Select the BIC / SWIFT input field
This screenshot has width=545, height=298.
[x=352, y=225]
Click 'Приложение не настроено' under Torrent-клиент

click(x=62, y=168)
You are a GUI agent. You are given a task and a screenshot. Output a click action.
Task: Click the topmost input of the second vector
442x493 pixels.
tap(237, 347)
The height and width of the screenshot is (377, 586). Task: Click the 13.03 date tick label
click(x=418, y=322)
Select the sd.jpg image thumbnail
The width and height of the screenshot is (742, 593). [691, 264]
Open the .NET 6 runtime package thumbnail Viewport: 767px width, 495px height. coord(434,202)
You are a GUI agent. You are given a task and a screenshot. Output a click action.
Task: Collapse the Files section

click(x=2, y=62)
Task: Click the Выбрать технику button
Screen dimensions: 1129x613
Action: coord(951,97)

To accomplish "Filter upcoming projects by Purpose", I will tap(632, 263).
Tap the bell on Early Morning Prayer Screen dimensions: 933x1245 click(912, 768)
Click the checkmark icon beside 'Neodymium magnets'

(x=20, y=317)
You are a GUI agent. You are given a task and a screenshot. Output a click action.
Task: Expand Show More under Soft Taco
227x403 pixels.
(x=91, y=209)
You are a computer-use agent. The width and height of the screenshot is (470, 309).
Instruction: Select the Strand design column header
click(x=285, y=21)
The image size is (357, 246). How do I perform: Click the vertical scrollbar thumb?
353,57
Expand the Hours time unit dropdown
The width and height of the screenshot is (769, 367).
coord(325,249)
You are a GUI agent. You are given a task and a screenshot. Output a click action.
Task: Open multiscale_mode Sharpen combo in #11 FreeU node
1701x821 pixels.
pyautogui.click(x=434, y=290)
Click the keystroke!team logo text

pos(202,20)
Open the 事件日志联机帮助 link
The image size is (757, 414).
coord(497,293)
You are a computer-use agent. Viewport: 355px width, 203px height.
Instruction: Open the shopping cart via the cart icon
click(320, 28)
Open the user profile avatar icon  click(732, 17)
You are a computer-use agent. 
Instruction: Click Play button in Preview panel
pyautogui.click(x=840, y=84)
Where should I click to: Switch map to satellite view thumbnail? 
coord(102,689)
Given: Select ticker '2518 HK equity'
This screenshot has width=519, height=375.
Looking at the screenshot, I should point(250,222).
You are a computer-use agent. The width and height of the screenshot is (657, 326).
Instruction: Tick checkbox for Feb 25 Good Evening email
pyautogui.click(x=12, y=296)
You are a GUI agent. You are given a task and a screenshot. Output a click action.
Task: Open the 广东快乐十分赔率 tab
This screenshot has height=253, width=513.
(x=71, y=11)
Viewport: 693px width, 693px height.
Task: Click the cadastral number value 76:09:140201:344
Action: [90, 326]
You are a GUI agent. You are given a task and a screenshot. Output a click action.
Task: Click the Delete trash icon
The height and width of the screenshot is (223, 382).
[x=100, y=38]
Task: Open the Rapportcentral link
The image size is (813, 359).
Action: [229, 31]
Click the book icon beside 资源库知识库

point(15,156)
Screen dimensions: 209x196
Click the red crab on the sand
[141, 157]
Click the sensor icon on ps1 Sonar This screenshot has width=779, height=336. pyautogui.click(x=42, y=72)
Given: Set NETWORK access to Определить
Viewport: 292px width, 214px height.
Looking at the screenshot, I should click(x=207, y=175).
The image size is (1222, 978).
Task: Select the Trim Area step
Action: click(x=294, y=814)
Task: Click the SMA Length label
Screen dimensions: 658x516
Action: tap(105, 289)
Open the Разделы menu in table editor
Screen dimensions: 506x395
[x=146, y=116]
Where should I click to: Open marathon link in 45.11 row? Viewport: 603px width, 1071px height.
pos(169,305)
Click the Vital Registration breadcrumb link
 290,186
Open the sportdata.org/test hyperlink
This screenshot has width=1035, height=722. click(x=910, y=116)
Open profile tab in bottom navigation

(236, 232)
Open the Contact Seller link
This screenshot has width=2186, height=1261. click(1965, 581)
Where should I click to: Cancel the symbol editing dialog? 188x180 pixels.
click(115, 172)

## WHAT YOU HAVE TO DO
Exactly as they stand above, repeat all the records.

## EXPECTED ANSWER
Select the BIC / SWIFT input field
This screenshot has width=545, height=298.
[x=352, y=225]
Click 'Приложение не настроено' under Torrent-клиент

click(x=62, y=168)
You are a GUI agent. You are given a task and a screenshot. Output a click action.
Task: Click the topmost input of the second vector
442x493 pixels.
tap(237, 347)
The height and width of the screenshot is (377, 586). Task: Click the 13.03 date tick label
click(x=418, y=322)
Select the sd.jpg image thumbnail
The width and height of the screenshot is (742, 593). [691, 264]
Open the .NET 6 runtime package thumbnail Viewport: 767px width, 495px height. coord(434,202)
You are a GUI agent. You are given a task and a screenshot. Output a click action.
Task: Collapse the Files section

click(x=2, y=62)
Task: Click the Выбрать технику button
Screen dimensions: 1129x613
Action: coord(951,97)

To accomplish "Filter upcoming projects by Purpose", I will tap(632, 263).
Tap the bell on Early Morning Prayer Screen dimensions: 933x1245 click(912, 768)
Click the checkmark icon beside 'Neodymium magnets'

(x=20, y=317)
You are a GUI agent. You are given a task and a screenshot. Output a click action.
Task: Expand Show More under Soft Taco
227x403 pixels.
(x=91, y=209)
You are a computer-use agent. The width and height of the screenshot is (470, 309).
Instruction: Select the Strand design column header
click(x=285, y=21)
The image size is (357, 246). How do I perform: Click the vertical scrollbar thumb?
353,57
Expand the Hours time unit dropdown
The width and height of the screenshot is (769, 367).
coord(325,249)
You are a GUI agent. You are given a task and a screenshot. Output a click action.
Task: Open multiscale_mode Sharpen combo in #11 FreeU node
1701x821 pixels.
pyautogui.click(x=434, y=290)
Click the keystroke!team logo text

pos(202,20)
Open the 事件日志联机帮助 link
The image size is (757, 414).
coord(497,293)
You are a computer-use agent. Viewport: 355px width, 203px height.
Instruction: Open the shopping cart via the cart icon
click(320, 28)
Open the user profile avatar icon  click(732, 17)
You are a computer-use agent. 
Instruction: Click Play button in Preview panel
pyautogui.click(x=840, y=84)
Where should I click to: Switch map to satellite view thumbnail? 
coord(102,689)
Given: Select ticker '2518 HK equity'
This screenshot has width=519, height=375.
Looking at the screenshot, I should point(250,222).
You are a computer-use agent. The width and height of the screenshot is (657, 326).
Instruction: Tick checkbox for Feb 25 Good Evening email
pyautogui.click(x=12, y=296)
You are a GUI agent. You are given a task and a screenshot. Output a click action.
Task: Open the 广东快乐十分赔率 tab
This screenshot has height=253, width=513.
(x=71, y=11)
Viewport: 693px width, 693px height.
Task: Click the cadastral number value 76:09:140201:344
Action: [90, 326]
You are a GUI agent. You are given a task and a screenshot. Output a click action.
Task: Click the Delete trash icon
The height and width of the screenshot is (223, 382).
[x=100, y=38]
Task: Open the Rapportcentral link
The image size is (813, 359).
Action: [229, 31]
Click the book icon beside 资源库知识库

point(15,156)
Screen dimensions: 209x196
Click the red crab on the sand
[141, 157]
Click the sensor icon on ps1 Sonar This screenshot has width=779, height=336. pyautogui.click(x=42, y=72)
Given: Set NETWORK access to Определить
Viewport: 292px width, 214px height.
Looking at the screenshot, I should click(x=207, y=175).
The image size is (1222, 978).
Task: Select the Trim Area step
Action: click(x=294, y=814)
Task: Click the SMA Length label
Screen dimensions: 658x516
Action: tap(105, 289)
Open the Разделы menu in table editor
Screen dimensions: 506x395
[x=146, y=116]
Where should I click to: Open marathon link in 45.11 row? Viewport: 603px width, 1071px height.
pos(169,305)
Click the Vital Registration breadcrumb link
 290,186
Open the sportdata.org/test hyperlink
This screenshot has width=1035, height=722. click(x=910, y=116)
Open profile tab in bottom navigation

(236, 232)
Open the Contact Seller link
This screenshot has width=2186, height=1261. click(1965, 581)
Where should I click to: Cancel the symbol editing dialog? 188x180 pixels.
click(115, 172)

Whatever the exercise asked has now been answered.